In the office of Dr. Bilk (Christian Goutsis), during Toronto’s garbage strike, two very different patients are undergoing therapy, seemingly simultaneously: student Eve (Kira Bradley) and newspaper reporter Ellen (Lindsay Burns).

Eve is there because she can’t finish her dissertation, while Ellen cranks out copy every day and has other, more hidden problems. Eve can’t stop talking, mainly about her unhealthy obsession with her new neighbours, while Ellen speaks less and less until eventually she simply sits and reads Moby-Dick during her sessions.

Dr. Bilk – his surname is one he assumed to convince patients, through reverse psychology, that they aren’t wasting their money on therapy – becomes obsessed with Ellen and increasingly uninterested in Eve.
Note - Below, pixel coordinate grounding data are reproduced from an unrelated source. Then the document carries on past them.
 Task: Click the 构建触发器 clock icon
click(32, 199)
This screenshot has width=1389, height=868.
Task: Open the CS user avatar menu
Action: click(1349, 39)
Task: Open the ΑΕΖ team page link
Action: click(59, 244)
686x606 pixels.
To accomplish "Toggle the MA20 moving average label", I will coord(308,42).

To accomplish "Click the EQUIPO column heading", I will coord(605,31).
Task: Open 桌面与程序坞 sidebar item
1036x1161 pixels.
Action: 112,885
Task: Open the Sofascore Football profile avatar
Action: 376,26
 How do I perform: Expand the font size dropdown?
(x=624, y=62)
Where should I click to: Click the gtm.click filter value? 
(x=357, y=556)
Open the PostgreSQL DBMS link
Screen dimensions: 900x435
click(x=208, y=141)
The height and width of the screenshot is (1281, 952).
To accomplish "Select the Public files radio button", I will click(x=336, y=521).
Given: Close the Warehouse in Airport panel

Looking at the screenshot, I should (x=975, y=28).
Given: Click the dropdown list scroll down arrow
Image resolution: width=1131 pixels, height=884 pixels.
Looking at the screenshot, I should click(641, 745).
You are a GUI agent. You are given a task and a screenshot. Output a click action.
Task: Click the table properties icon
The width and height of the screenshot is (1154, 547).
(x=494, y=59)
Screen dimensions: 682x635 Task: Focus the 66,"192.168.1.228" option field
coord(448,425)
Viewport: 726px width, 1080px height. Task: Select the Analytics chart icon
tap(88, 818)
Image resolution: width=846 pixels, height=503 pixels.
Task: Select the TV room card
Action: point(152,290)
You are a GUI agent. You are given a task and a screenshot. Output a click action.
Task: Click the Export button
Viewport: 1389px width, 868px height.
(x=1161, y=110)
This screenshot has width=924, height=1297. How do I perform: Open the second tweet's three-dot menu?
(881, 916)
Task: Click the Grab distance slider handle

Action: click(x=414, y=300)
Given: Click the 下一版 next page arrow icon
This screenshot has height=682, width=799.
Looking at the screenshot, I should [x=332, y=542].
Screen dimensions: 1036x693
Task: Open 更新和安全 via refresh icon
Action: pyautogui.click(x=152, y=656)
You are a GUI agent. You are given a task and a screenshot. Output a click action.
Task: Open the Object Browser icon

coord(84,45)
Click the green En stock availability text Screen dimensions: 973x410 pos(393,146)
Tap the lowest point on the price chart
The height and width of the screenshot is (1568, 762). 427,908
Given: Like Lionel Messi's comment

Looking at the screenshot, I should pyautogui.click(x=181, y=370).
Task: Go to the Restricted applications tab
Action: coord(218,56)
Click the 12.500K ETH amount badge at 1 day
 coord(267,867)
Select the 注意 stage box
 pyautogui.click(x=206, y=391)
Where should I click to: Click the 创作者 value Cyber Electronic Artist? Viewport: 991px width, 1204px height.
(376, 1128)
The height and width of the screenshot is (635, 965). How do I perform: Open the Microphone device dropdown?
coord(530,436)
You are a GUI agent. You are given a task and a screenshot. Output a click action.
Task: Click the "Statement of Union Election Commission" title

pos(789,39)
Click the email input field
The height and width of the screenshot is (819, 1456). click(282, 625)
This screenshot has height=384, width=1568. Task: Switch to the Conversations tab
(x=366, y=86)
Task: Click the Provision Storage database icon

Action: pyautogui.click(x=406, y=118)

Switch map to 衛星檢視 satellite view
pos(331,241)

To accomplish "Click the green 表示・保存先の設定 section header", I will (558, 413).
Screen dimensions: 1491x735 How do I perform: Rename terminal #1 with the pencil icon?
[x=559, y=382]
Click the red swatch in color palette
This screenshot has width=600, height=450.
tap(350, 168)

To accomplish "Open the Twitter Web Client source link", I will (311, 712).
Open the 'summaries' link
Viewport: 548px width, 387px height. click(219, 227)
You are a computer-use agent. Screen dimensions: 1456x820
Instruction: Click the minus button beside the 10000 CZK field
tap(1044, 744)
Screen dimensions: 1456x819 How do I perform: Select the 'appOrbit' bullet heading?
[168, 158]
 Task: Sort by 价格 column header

Soon, they all end up escaping the trash-ridden city for a small, lakeside cabin, along with Eve’s fabulist father (Duval Lang), who is supposed to be under house arrest, and her sister, Helen (Jamie Konchak).

The quirky world Brebner has created follows its own off-kilter logic and is filled with whip-smart philosophical dialogue, which the characters speak mostly past one another. At the cabin, Ellen ends up revealing the reasons for her depression before exiting with a gun, while Eve takes off with her family on a surreal motorized dock to discover the truth about her mother.

In her playwright’s note, Brebner writes that she wrote Heartbreaker while reading the late David Foster Wallace’s 1,000-page epic Infinite Jest. I only wish she had adopted Wallace’s signature footnotes, because as the play became increasingly unmoored, I completely lost the plot. The words sparkle, the laughs are frequent and the play has an appealing enigmatic quality to it in Vanessa Porteous’s sharp, well-acted production, but I didn’t understand it at all.

The Enbridge playRites Festival continues until March 6.